Anderson Spins a Tale

 

 

Bobbi was getting off the couch slowly, wincing, like an old woman.

“Bobbi—” Gardener began.

“Christ, I ache all over,” Anderson said. “And I've got to change my—never mind. How long did I sleep?”

Gardener glanced at his watch. “Fourteen hours, I guess. A little more. Bobbi, your new book—”

“Yeah. Hold that thought until I get back.” She walked slowly across the floor toward the bathroom, unbuttoning the shirt she had slept in. As she hobbled toward the bathroom, Gardener got a good look—a much better one than he wanted, actually—of just how much weight Bobbi had lost. This went beyond scrawniness to the point of emaciation.

She stopped, as if aware Gardener was looking at her, and without looking around she said: “I can explain everything, you know.”

“Can you?” Gardener asked.

 

 

 

Anderson was in the bathroom a long time—much longer than it should have taken her to use the toilet and change her pad—Gardener was pretty sure that was what she'd gone to do. Her face just had that I-got-the-curse look. He listened for the shower but it wasn't running, and he began to feel uneasy. Bobbi had seemed perfectly lucid when she woke up, but did that necessarily mean she was? Gardener began to have uncomfortable visions of Bobbi wriggling out the bathroom window and then running off into the woods in nothing but blue jeans, cackling wildly.

He put his right hand to the left side of his forehead, where the scar was. His head had started to throb a little. He let another minute or two slip by, and then he got up and walked toward the bathroom, making an effort to step quietly that was not quite unconscious. Visions of Bobbi escaping through the bathroom window to avoid explanations had been replaced by one of Bobbi serenely cutting her throat with one of Gard's own razor-blades to avoid explanations permanently.

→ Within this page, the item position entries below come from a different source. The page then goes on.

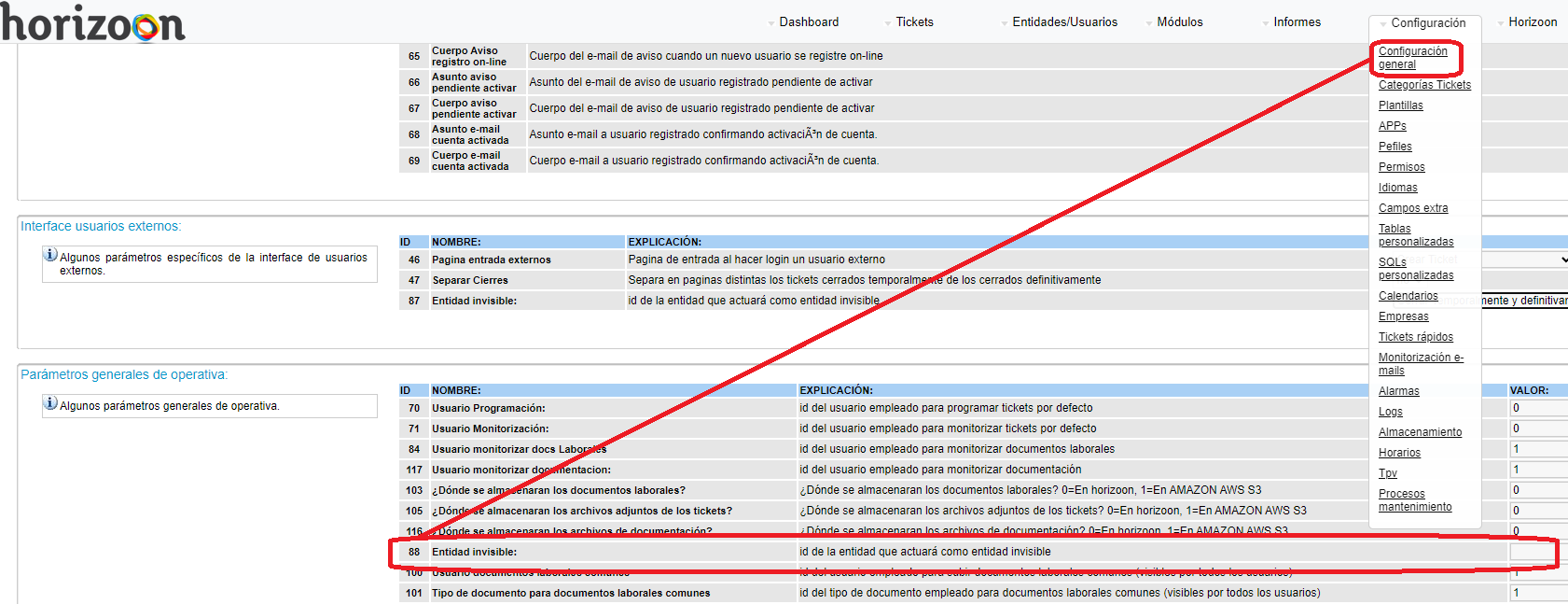Image resolution: width=1568 pixels, height=604 pixels.
Task: Go to Dashboard
Action: pos(809,22)
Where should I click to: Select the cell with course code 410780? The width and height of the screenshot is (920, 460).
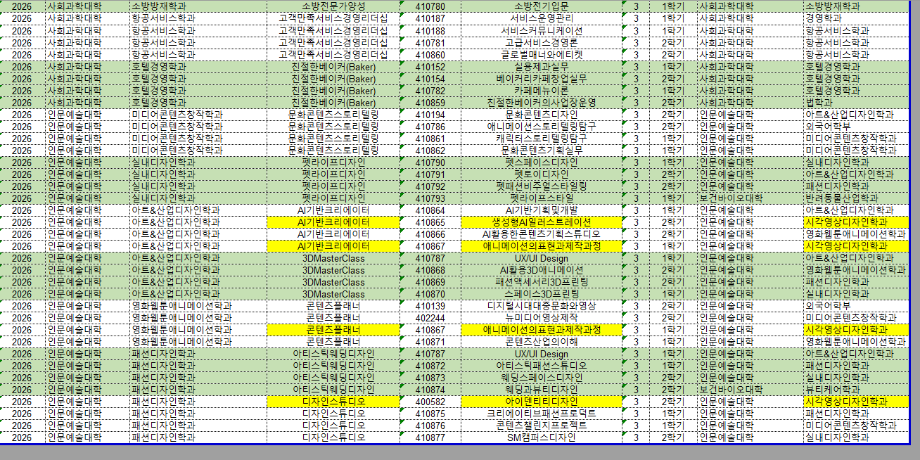click(429, 7)
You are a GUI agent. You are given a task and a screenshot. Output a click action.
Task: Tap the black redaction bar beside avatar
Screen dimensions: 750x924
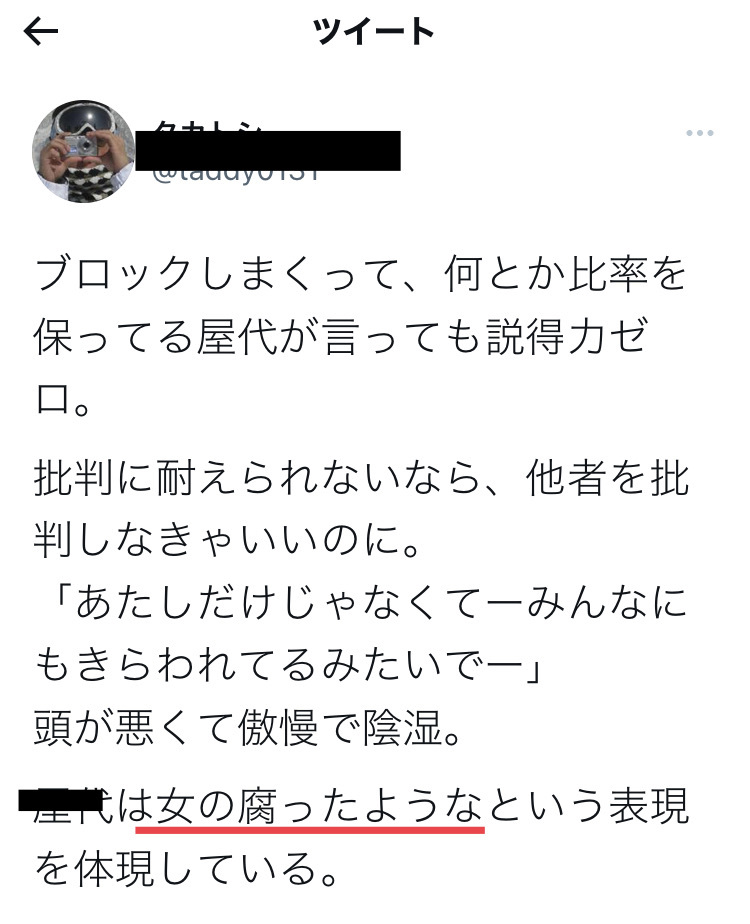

He decided he would just listen. If he heard normal-sounding movements he would go on out to the kitchen and put on coffee, maybe scramble a few eggs. If he didn't hear anything

His worries were needless. The bathroom door hadn't latched when she closed it, and other improvements aside, the unlatched doors in the place apparently still had their old way of swinging open. She'd probably have to shim up the whole north side of the house to do that. Maybe that was next week's project, he thought.

The door had swung open enough for him to see Bobbi standing at the mirror where Gardener had stood himself not long ago. She had her toothbrush in one hand and a tube of toothpaste in the other... but she hadn't uncapped the tube yet. She was looking into the mirror with an intensity that was almost hypnotic. Her lips were pulled back, her teeth bared.

She caught movement in the mirror and turned around, making no particular effort to cover her wasted breasts.

“Gard, do my teeth look all right to you?”

Gardener looked at them. They looked to him about as they always had, although he couldn't remember ever having seen quite this much of them—he was reminded of that terrible photo of Karen Carpenter again.